The boronate-affinity monolithic capillary liquid chromatography experiments were performed on a SHIMADZU capillary LC system consisting of a Shimadzu LC-20AB binary pump (Tokyo, Japan), one FVC nano valve of two positions (Tokyo, Japan), a 5 μL sample loop, one GL Sciences MU 701 UV-vis detector with a 6 nL detection cell (Tokyo, Japan). To achieve micro-flow rate of 5 μL/min for separation, a T-union with one end connected to the FVC nano valve and the other end connected to a capillary (10 cm-long, 250 μm i.d.) was employed as a flow splitter between the pump and FVC nano valve. All the experiments were performed at 25°C. The chromatograms were recorded at a wavelength of 254 nm. Mobile phase A consisted of 20 mM ammonium formate (pH 8.0). Mobile phase B was a mixture of 0.1% formic acid in water. The mobile phase gradient was 0–6 min, 0% B, 6–15 min, 100% B.

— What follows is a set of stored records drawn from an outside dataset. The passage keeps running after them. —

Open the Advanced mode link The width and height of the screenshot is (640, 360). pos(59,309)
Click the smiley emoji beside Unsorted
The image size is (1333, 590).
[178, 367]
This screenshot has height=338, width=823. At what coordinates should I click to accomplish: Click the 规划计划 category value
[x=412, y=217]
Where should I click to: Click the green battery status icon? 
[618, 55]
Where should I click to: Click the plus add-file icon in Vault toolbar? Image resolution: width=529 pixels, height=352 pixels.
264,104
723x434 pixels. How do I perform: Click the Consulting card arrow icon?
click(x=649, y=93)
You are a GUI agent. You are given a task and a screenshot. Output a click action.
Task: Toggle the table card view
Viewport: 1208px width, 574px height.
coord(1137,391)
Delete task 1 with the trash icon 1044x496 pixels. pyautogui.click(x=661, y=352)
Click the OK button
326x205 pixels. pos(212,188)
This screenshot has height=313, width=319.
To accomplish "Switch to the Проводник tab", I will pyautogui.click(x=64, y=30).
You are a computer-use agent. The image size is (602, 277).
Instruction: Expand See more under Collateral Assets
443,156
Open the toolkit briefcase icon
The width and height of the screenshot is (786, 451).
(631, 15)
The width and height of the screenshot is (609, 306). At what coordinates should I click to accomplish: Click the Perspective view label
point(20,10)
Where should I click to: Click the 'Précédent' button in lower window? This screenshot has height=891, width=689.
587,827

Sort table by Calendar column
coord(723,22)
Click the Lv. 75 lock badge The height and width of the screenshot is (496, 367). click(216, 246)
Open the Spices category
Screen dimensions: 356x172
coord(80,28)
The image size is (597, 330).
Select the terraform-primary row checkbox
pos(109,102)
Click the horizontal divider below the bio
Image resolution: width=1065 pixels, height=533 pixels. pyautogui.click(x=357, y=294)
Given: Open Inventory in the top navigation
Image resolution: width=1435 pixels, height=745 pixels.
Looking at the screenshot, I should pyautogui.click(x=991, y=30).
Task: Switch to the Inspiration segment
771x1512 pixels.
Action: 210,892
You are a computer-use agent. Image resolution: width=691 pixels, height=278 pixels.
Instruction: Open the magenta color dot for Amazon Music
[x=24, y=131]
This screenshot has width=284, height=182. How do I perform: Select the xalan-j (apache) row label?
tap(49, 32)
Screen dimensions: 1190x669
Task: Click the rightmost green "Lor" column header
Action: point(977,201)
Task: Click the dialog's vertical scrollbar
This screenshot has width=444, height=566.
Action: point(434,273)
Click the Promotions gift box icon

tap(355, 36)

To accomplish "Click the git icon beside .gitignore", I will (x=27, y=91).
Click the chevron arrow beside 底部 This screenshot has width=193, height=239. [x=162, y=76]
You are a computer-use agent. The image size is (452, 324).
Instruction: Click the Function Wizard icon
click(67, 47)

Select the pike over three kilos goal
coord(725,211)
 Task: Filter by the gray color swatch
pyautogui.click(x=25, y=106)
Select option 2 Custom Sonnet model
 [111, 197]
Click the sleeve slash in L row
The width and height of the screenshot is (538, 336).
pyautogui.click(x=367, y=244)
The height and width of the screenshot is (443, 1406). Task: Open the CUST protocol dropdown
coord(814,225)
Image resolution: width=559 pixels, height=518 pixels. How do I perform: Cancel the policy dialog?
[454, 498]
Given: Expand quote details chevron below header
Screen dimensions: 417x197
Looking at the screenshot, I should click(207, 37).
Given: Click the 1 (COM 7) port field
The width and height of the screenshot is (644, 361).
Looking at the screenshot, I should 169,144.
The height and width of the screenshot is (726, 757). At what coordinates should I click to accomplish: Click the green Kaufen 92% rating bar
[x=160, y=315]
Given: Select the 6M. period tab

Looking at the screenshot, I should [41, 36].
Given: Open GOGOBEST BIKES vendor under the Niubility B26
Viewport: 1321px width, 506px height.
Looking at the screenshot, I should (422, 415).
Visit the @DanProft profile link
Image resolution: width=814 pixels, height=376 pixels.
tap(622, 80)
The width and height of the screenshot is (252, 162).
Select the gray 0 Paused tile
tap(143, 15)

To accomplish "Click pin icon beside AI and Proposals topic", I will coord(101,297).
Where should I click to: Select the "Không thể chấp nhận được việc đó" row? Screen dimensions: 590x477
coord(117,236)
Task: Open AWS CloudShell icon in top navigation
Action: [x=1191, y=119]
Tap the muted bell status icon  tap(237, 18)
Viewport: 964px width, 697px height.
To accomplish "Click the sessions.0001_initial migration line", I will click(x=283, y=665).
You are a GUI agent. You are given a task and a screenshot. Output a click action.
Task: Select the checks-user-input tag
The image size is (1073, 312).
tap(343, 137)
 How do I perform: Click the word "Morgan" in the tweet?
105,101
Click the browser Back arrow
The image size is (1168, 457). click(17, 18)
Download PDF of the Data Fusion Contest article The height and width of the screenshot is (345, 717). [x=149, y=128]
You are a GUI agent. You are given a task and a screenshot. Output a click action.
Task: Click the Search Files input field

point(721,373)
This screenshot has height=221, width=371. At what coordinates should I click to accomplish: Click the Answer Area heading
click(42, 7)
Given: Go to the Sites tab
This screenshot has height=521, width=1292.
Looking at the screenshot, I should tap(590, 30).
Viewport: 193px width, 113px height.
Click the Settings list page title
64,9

Evaluation of the stability and extraction capacity of BOHCMC

To evaluate the stability, the BOHCMC was used three times per week for four weeks. After each analysis, the column was rinsed by water for 30 min and then stored at 4°C. To evaluate the extraction capacity, the extraction equilibrium profile was assessed by increasing the sample injection volume according to previously described method41.

On-line SPME-LC-MS/MS

The on-line SPME-LC-MS/MS analysis system consisted of a MicrOTOF-Q orthogonal-accelerated TOF mass spectrometer (Bruker Daltonics, Bremen, Germany) with an ESI source (Turbo Ionspray) and a Shimadzu LC-20AB binary pump HPLC (Tokyo, Japan), a SIL-20AC auto sampler and a DGU-20A3 degasser (Figure 1). A 10-cm long BOHCMC (250 μm i.d. × 360 μm o.d.) was employed as the on-line SPME column. The analytical column was performed on a Waters SunfireTM C18 column (150 mm × 1.0 mm i.d., 3.5 μm, Waters, MA) with a flow rate of 0.05 mL/min at 25°C. Formic acid in water (0.1%, v/v, solvent A) and formic acid in methanol (0.1%, v/v, solvent B) were employed as mobile phase. A gradient of 0–5 min 5% B, 5–10 min 5% to 30% B, 10–20 min 30% to 50% B, 20–60 min 50% B and 60–70 min 5% B was used.

Data acquisition and processing were performed using Bruker Daltonics Control 3.4 and Bruker Daltonics Data analysis 4.0 software. The mixture of the nucleoside standards sample was employed to optimize the mass spectrometry conditions under positive ion mode (detailed mass spectrometry parameters can be found in Supporting Information).

Determination of cis-diol-containing nucleosides and ribosylated metabolites in urine

For the identification of the cis-diol-containing compounds in urine, a pooled sample that included urines from 10 lung cancer patients, 10 colorectal cancer patients, 10 nasopharyngeal cancer patients and 10 healthy controls was used. The pooled sample was lyophilized to dryness and then reconstituted 20 mM ammonium formate (pH 8.0). And then, 50 μL was analyzed by on-line SPME-LC-MS/MS. The prospective molecular formulas of the cis-diol-containing compounds were generated based on the accurate molecular mass, MS/MS fragment information and isotope patterns of elemental composition using Bruker Daltonics Data analysis 4.0 software. A mass tolerance of 5.0 mDa was set and a maximum elemental composition of C = 50, H = 100, N = 50, O = 50, S = 10 was used. The molecular formulas and MS/MS fragment information obtained by TOF were further searched in the database of METLIN (http://metlin.scripps.edu) for putative identification. As for the relative quantification of cis-diol-containing compounds between cancer patients and healthy controls, four pooled samples from three types of cancers as well as healthy controls were made. And then each pooled sample from one type of cancer patients was compared to the pooled sample of healthy controls.